El Yeti: ¿Existe un Yeti español?

 

- El Yeti: ¿Existe un Yeti español?

Aunque al occidente europeo han llegado noticias y versiones sobre la existencia del denominado “Hombre de las Nieves”, también llamado Yeti, desde el primer tercio del siglo XIX, en países como Estados Unidos, Canadá y, sobre todo, en las exóticas y lejanas tierras de Pakistán, Sumatra y, en general, en toda la zona situada a la sombra de la Cordillera del Himalaya.

Este ser enigmático y misterioso ha formado parte de sus leyendas más ancestrales, de sus creencias más profundas y, en síntesis, de su más amplia cultura.

Los tibetanos piensan, por ejemplo, que descienden de un dios mitad oso mitad mono, cuyo cuerpo estaría cubierto por un denso y largo pelaje marrón cruzado por tonalidades rojizas.

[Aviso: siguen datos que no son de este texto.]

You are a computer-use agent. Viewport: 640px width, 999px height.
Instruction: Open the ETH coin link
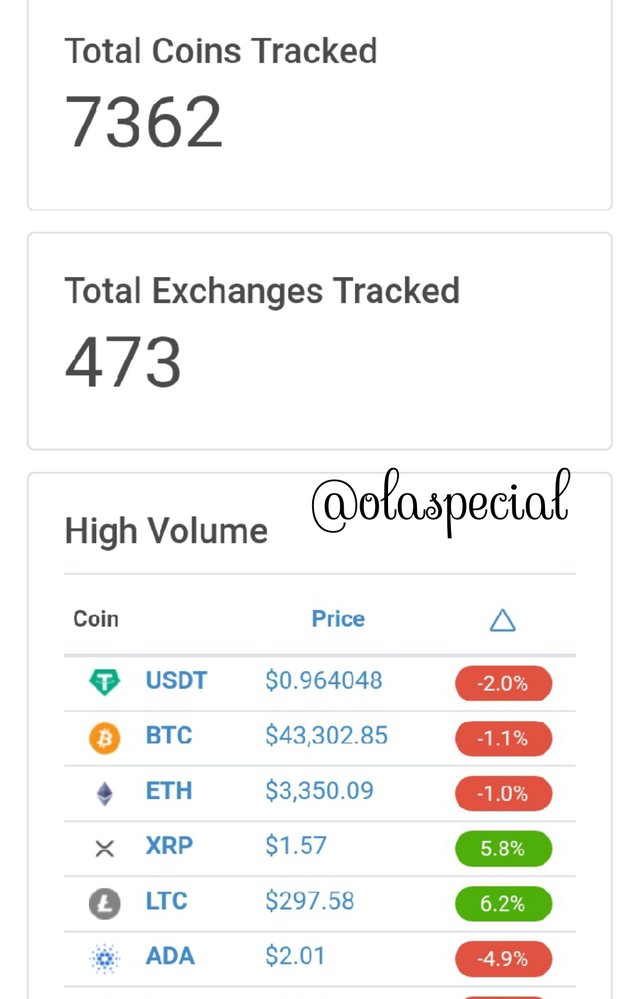pyautogui.click(x=169, y=791)
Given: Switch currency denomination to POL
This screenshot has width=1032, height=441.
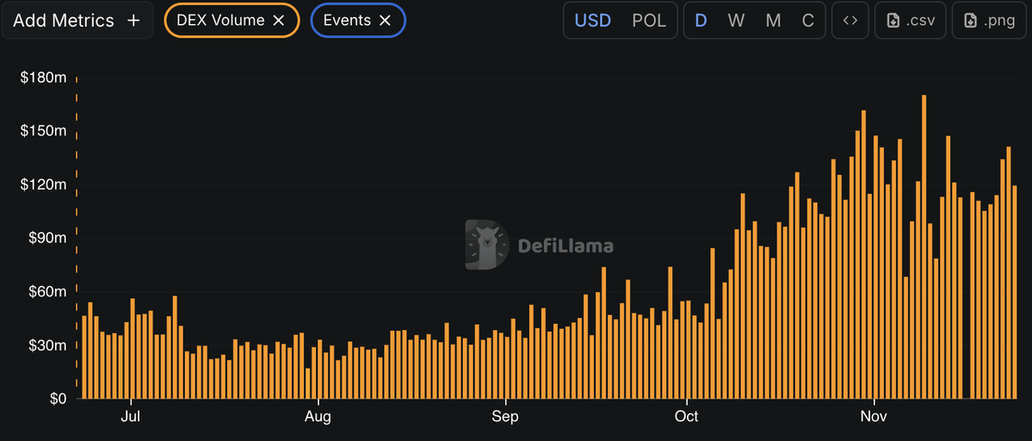Looking at the screenshot, I should point(649,20).
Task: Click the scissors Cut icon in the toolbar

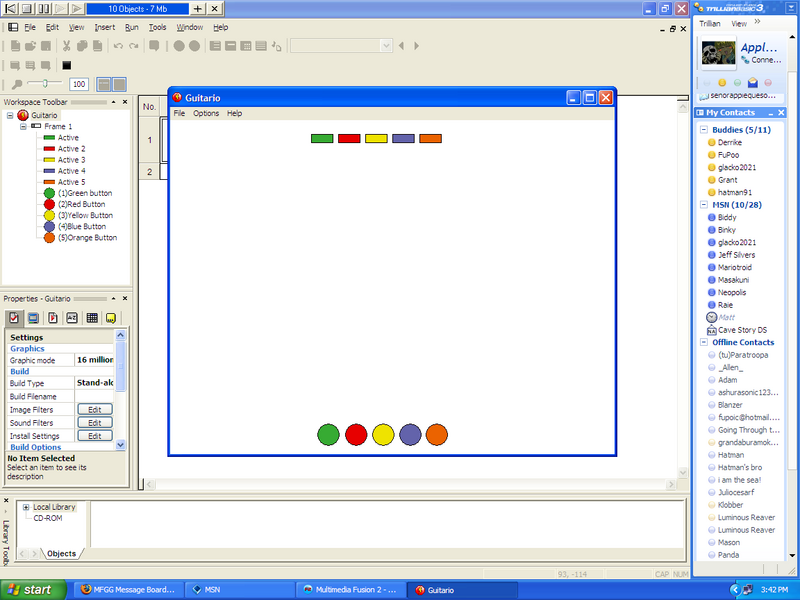Action: coord(67,45)
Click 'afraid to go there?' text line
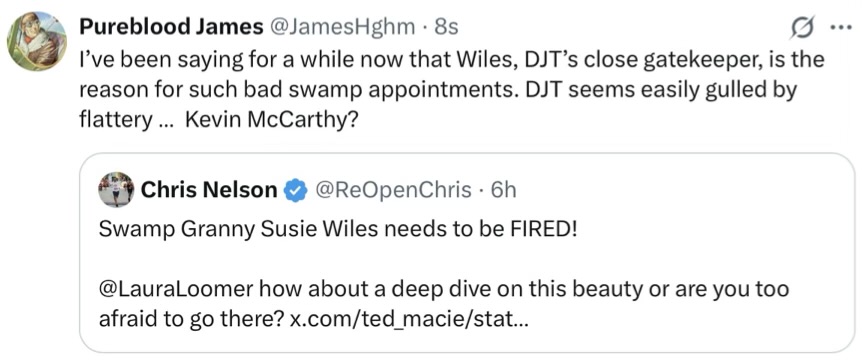The width and height of the screenshot is (862, 364). point(192,319)
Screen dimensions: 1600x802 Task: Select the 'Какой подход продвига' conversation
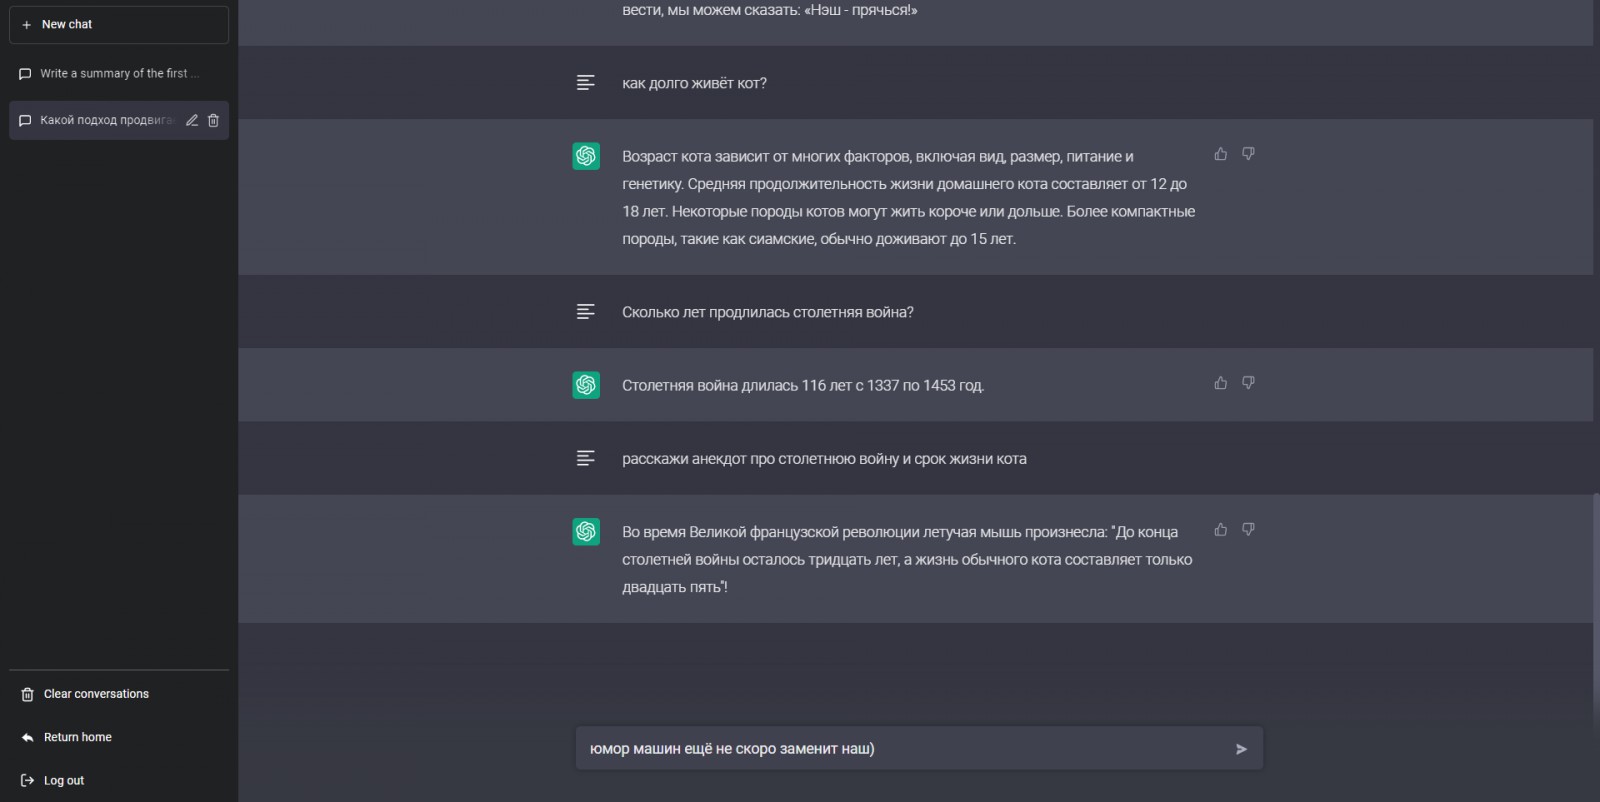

Un ser tan impresionante no llegaría en modo alguno a resultar horroroso ni produciría pavor ya que logró casarse con una mujer.

La descendencia de este dios peludo y de esta mujer atrevida y valiente representó, según los tibetanos, el origen de su propia raza.

Los primeros ascendientes para esta parte oriental del mundo ya no serían unos seres inmaculadamente asépticos como lo fueron Adán y Eva, sino que procedería de un dios parecido al Yeti.

También los indios de América del Norte, aquellos que ocuparon las praderas y los valles que cruzan las Montañas Rocosas, recogen en sus leyendas la existencia de un ser portentoso y gigantesco al que denominan con respeto “Pies Grandes”.

¿Otra especie de Yeti?

Lo cierto es que todos los pueblos que han hablado de estos seres misteriosos lo han hecho sin temor. No han recibido de ellos daño alguno, y sí, en cambio, algún tipo de bienes.

Así lo demuestra el hecho de considerarlo padre de la raza humana, tal como aseveran los tibetanos. Su condición pacífica ha propiciado el acercamiento de algunos nativos que han asegurado haberlos visto e incluso haber mantenido contacto con ellos.

En las zonas del mundo por donde se puede seguir su estela, el Yeti se ha comportado discretamente, no ha hecho ostentación de su manifiesta fuerza bruta y ha tratado de vivir inserto anónimamente en la fauna, sin alardes ni ostentaciones, sin privilegios ni primacías.

Su comportamiento, para los nativos, ha sido como el de un hermano perfectamente acoplado en la escala animal.

¿Y en España? ¿Acaso también en España existe la leyenda de un “Abominable Hombre de las Nieves”?

Rastreando las versiones que sobe su existencia puedan aparecer en las zonas montañosas españolas, se pueden encontrar testimonios dispares que hablan de jabalíes grandes como rinocerontes, de águilas cuyas alas extendidas abarcan más de diez metros, de osos formidables que arrancan árboles con sólo empujarlos levemente y con prodigios semejantes, encuadrados en la respectiva zoología comarcal.

Pero en la única zona de España donde se ha generado la teoría de un ser no adscrito a ninguna categoría animal conocida, que corretea, vive y se esconde por las montañas, a la manera como lo hacen sus homónimos del resto del mundo, ha sido en la Cordillera Pirenaica.

Entre los habitantes montañeses de la Región Occidental se ha hablado de un ser peludo, de color pardo y de aspecto descomunal, huidizo ante el ser humano y de forma inconfundiblemente diferente a éste o a cualquier animal conocido.

No obstante, para el escéptico, se podría muy bien tratar del oso pirenaico, en otras épocas muy común en la zona, pero difícil de encontrar en los tiempos actuales.

Aún así, cuando llega el invierno y comienzan las nevadas no hay hombre pirenaico que se adentre solo por los caminos que atraviesan las montañas.

La sombra del Yeti, aún tratándose de un ser probadamente pacífico, infunde respeto y obliga a guardar prudencia y a conservar las distancias.